Critical Patch Process

Microsoft’s Corporate Security (CorpSecIT) and Global Client Software (GCS) groups work together to keep Microsoft’s client PCs up-to-date on critical patches. CorpSecIT monitors external (such as antivirus vendor sites) and Microsoft sources for security alerts and information about software vulnerabilities. The group also monitors Microsoft’s Windows Update site for the availability of patches. CorpSecIT determines the threat level of vulnerabilities and, for threats deemed critical, sets enforcement guidelines for patching clients (for example, the time given to clients to voluntarily install the patch) and notifies the GCS group.

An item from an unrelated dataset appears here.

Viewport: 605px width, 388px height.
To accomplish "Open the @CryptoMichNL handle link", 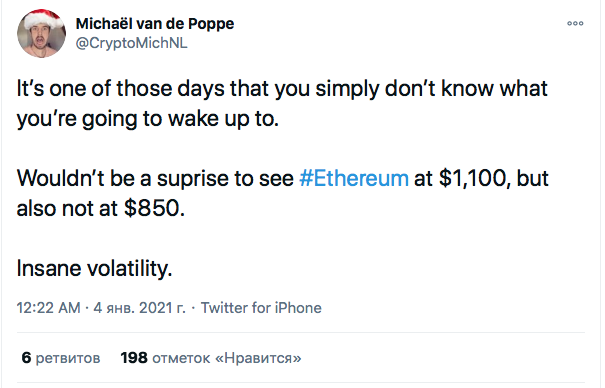I will tap(131, 43).
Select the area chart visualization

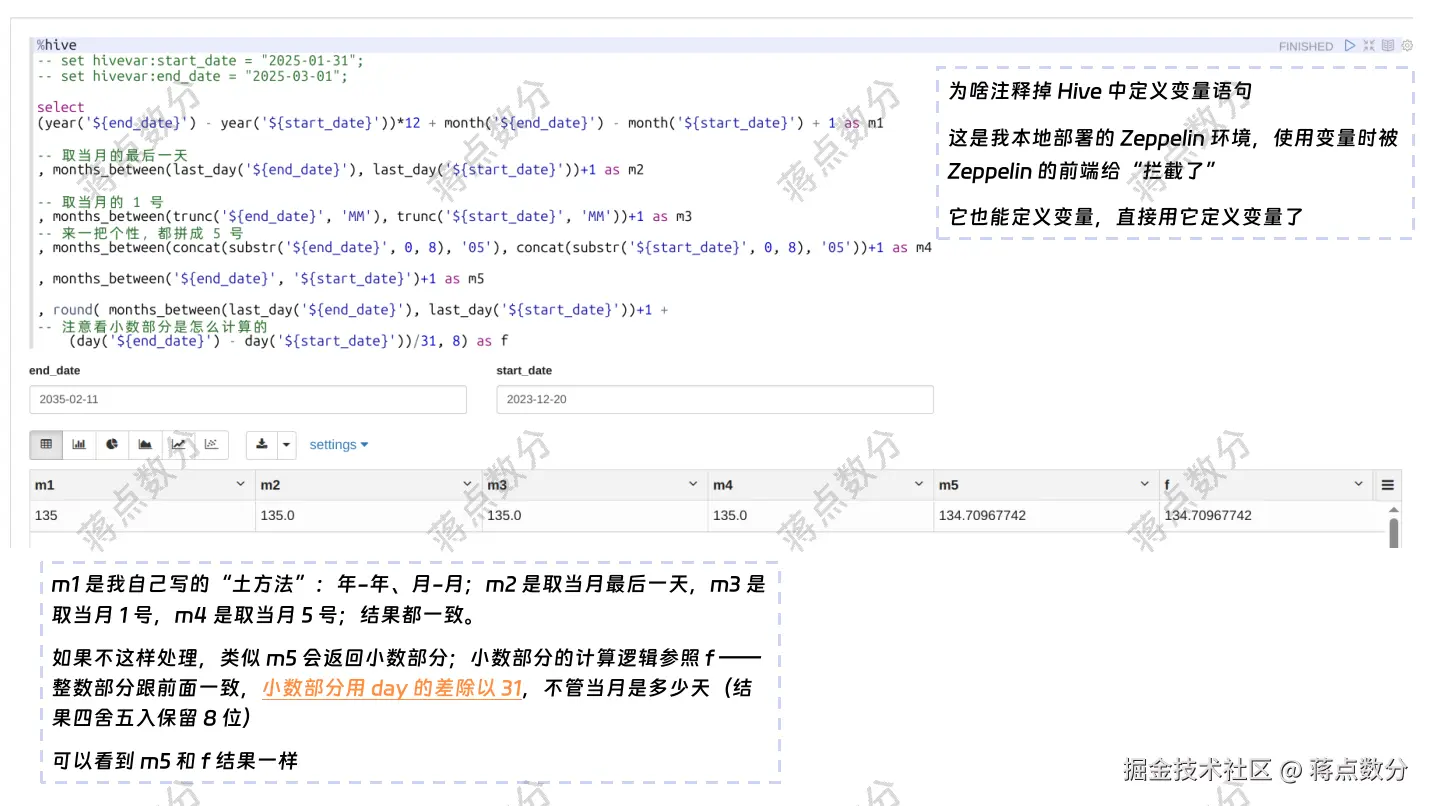tap(145, 444)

When notified of a critical threat, the GCS group allows about 72 hours to test the corresponding patch, alert clients to the threat, and distribute the patch to them, using SMS 2003 to reach managed clients and e-mail to notify unmanaged clients (such as PCs managed in product development lab domains). Following patch distribution, GCS monitors patch installation compliance against the guidelines set forth by the CorpSecIT team. The compliance deadline is between zero and 14 days depending on the nature of the threat. When the deadline for voluntary patch installation has passed, GCS and CorpSecIT move to forcibly install the patch on managed client machines and remove noncomplying unmanaged clients from the corporate network.